What you are asked to do: Pictures do not belong in the copy. Output exactly the lines from the one containing "Like 익명4's reply '또 뭘까라니 학우지'" to the end of the listing below.

Provided material:
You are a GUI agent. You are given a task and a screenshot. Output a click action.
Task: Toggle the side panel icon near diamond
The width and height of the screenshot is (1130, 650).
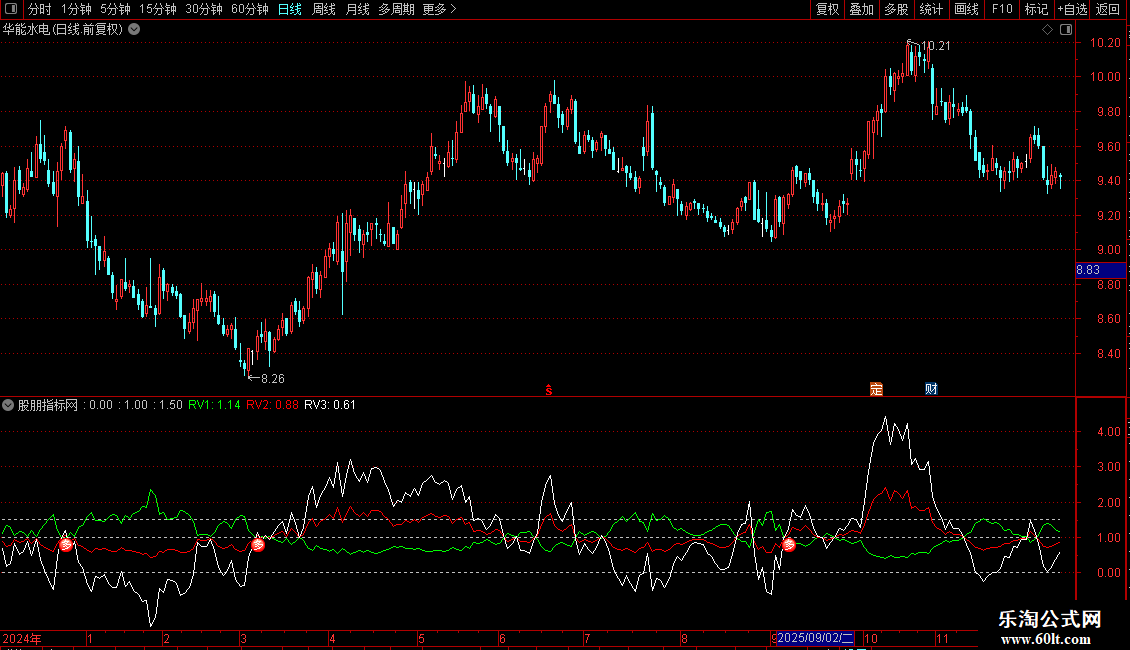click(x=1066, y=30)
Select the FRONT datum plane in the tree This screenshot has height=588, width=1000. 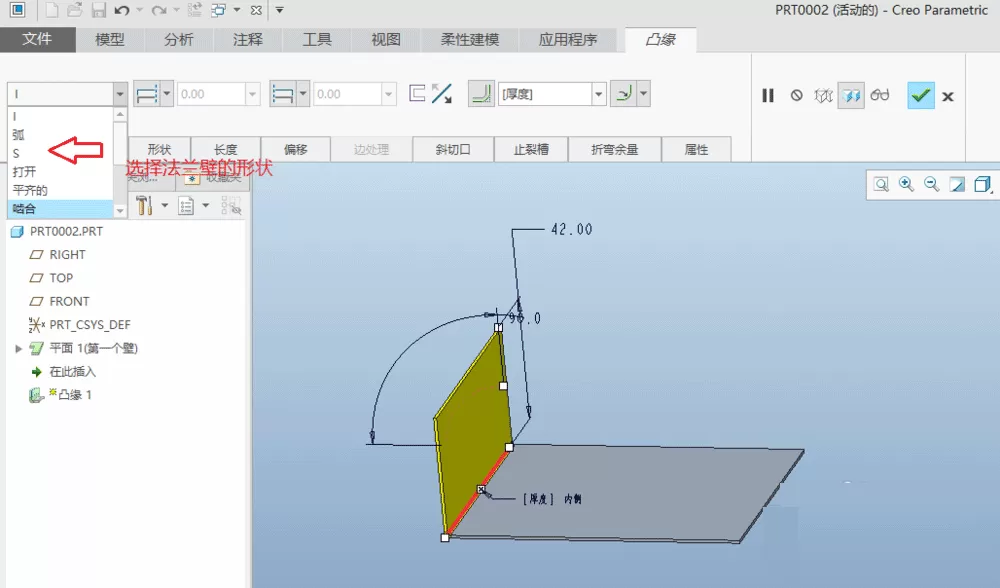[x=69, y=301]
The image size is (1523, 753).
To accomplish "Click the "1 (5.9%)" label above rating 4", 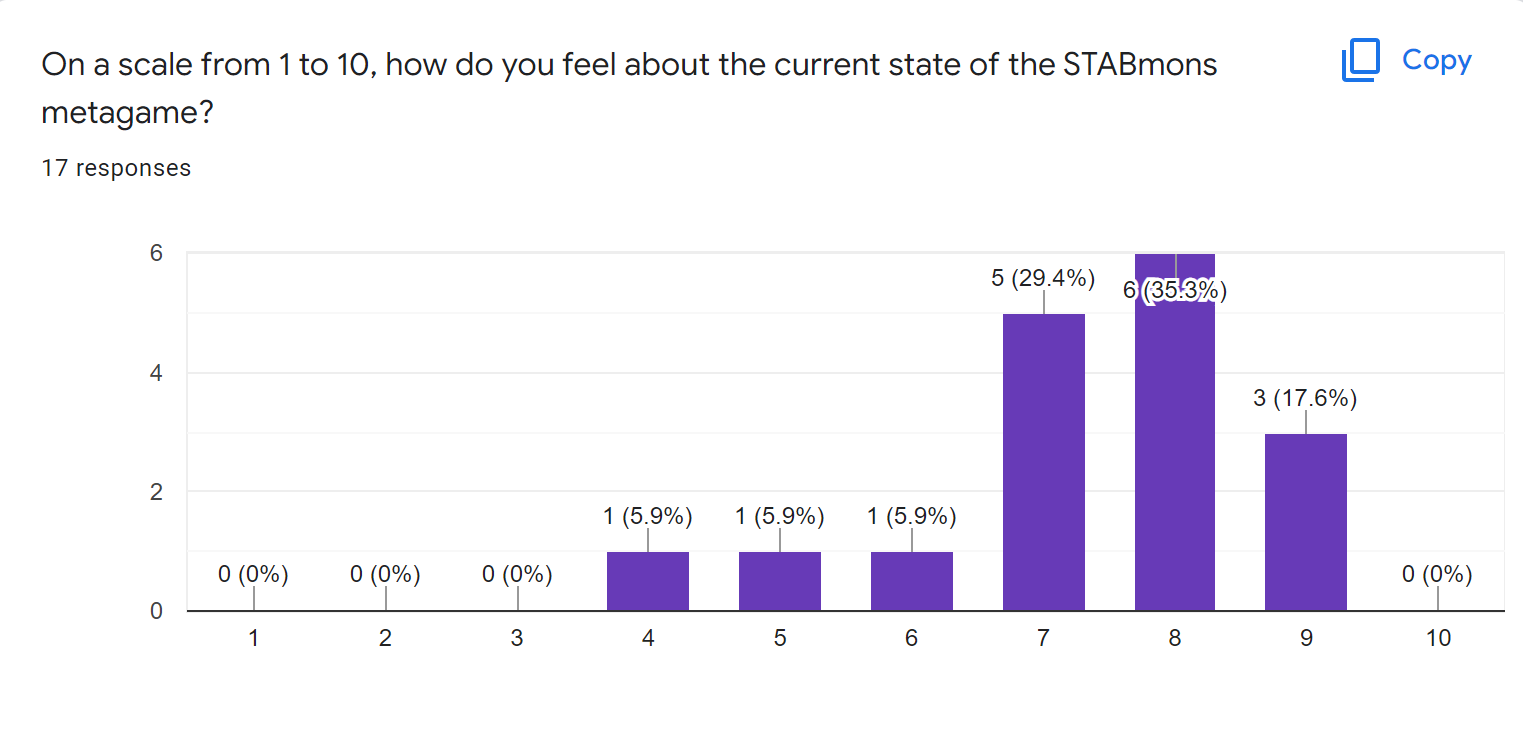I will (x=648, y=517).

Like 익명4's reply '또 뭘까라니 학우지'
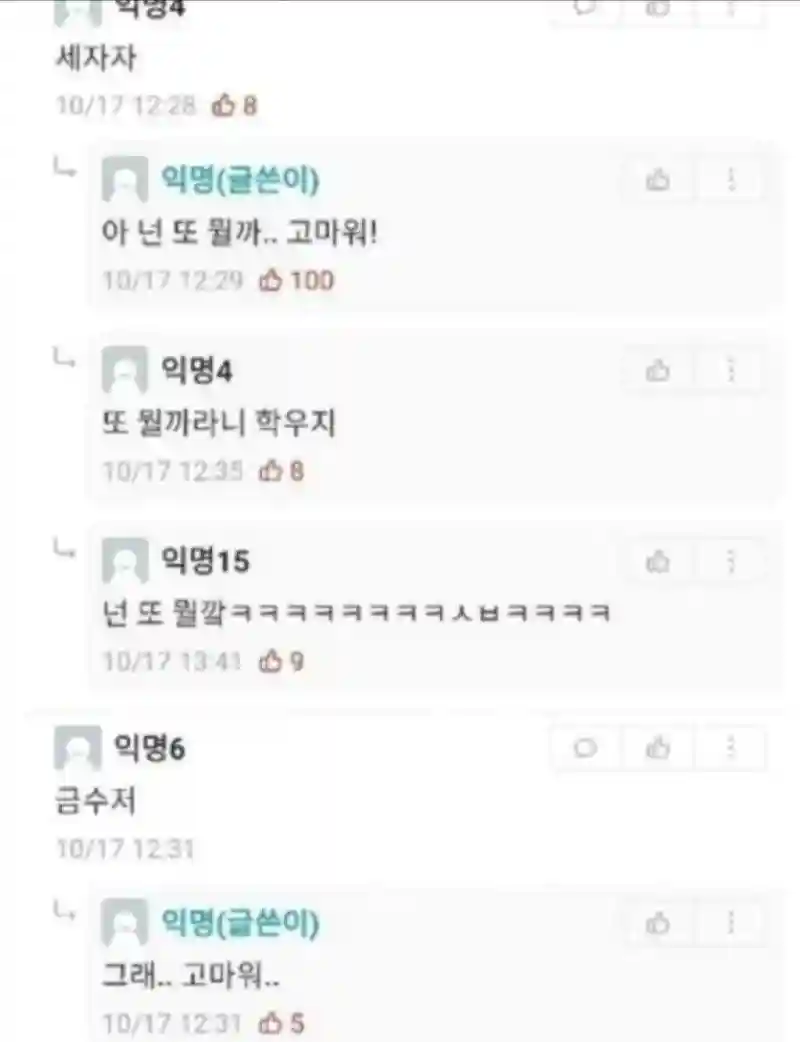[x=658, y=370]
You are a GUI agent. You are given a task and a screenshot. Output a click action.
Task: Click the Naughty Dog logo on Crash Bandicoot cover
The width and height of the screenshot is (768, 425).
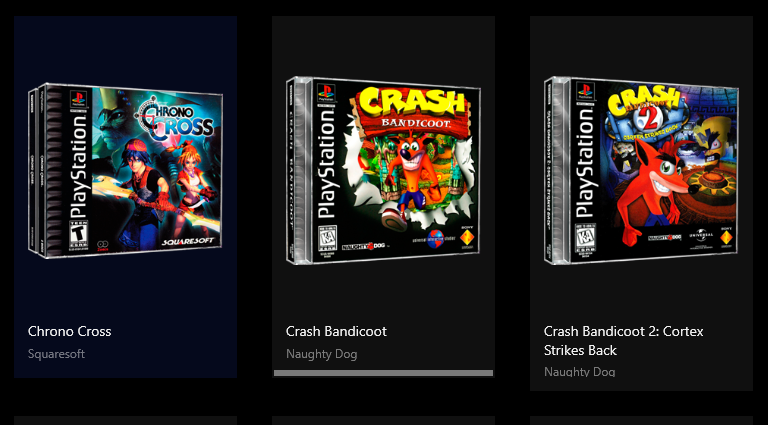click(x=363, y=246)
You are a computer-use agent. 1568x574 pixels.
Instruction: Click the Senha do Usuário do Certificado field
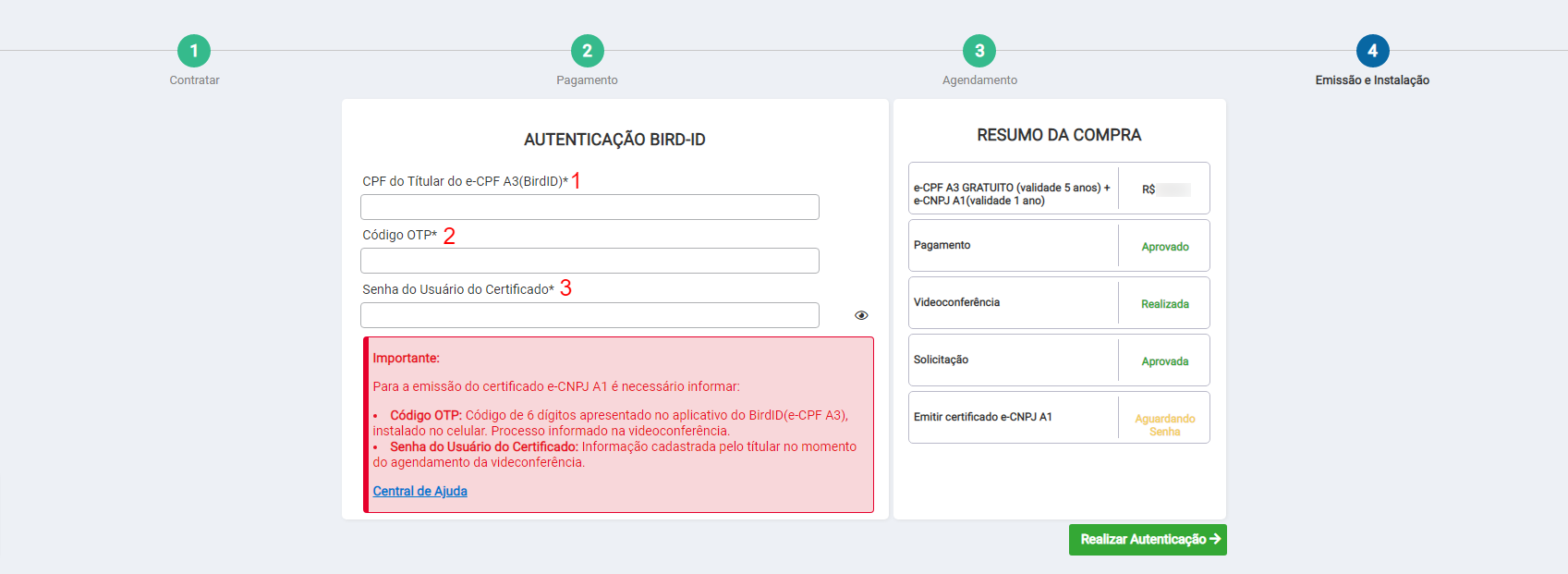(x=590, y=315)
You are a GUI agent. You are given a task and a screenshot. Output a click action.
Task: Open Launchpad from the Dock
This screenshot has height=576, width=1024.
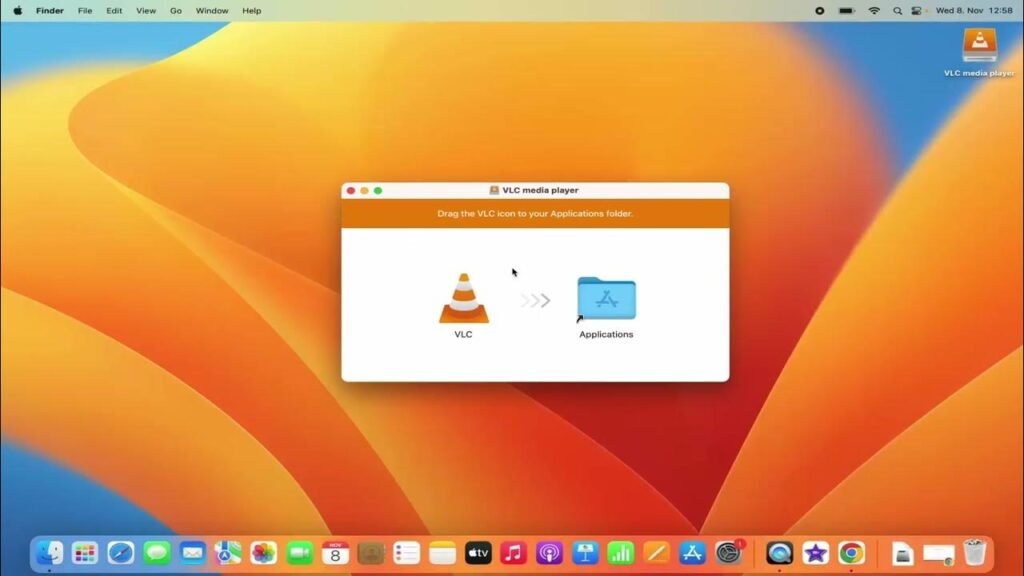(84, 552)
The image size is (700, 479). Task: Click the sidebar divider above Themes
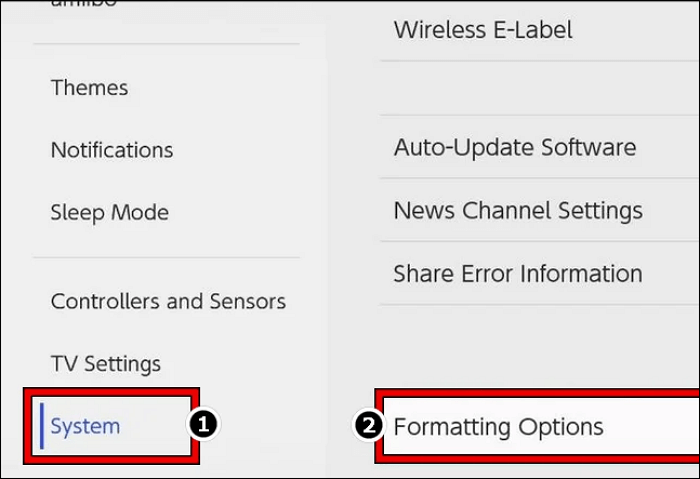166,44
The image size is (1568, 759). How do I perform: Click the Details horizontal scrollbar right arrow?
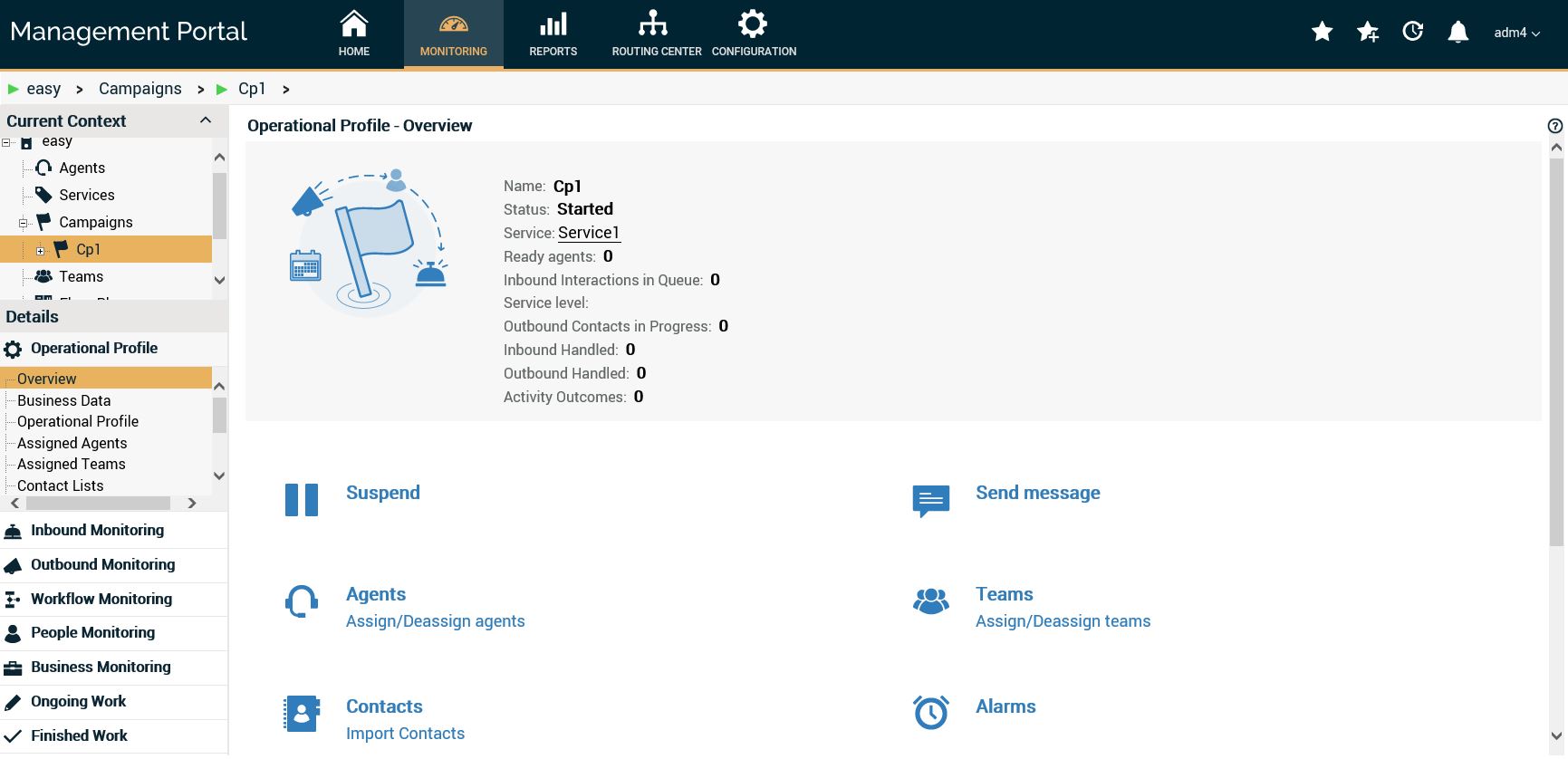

Task answer:
Like 익명4's reply '또 뭘까라니 학우지'
[x=658, y=370]
You are a GUI agent. You are given a task and a screenshot. Output a click action.
Task: Click the Naughty Dog logo on Crash Bandicoot cover
The width and height of the screenshot is (768, 425).
click(x=363, y=246)
You are a computer-use agent. 1568x574 pixels.
Instruction: Click the Senha do Usuário do Certificado field
(x=590, y=315)
You are a GUI agent. You are given a task and a screenshot. Output a click action.
Task: Open Launchpad from the Dock
This screenshot has height=576, width=1024.
(84, 552)
The image size is (700, 479). Task: Click the sidebar divider above Themes
166,44
The image size is (1568, 759). How do I perform: Click the Details horizontal scrollbar right arrow?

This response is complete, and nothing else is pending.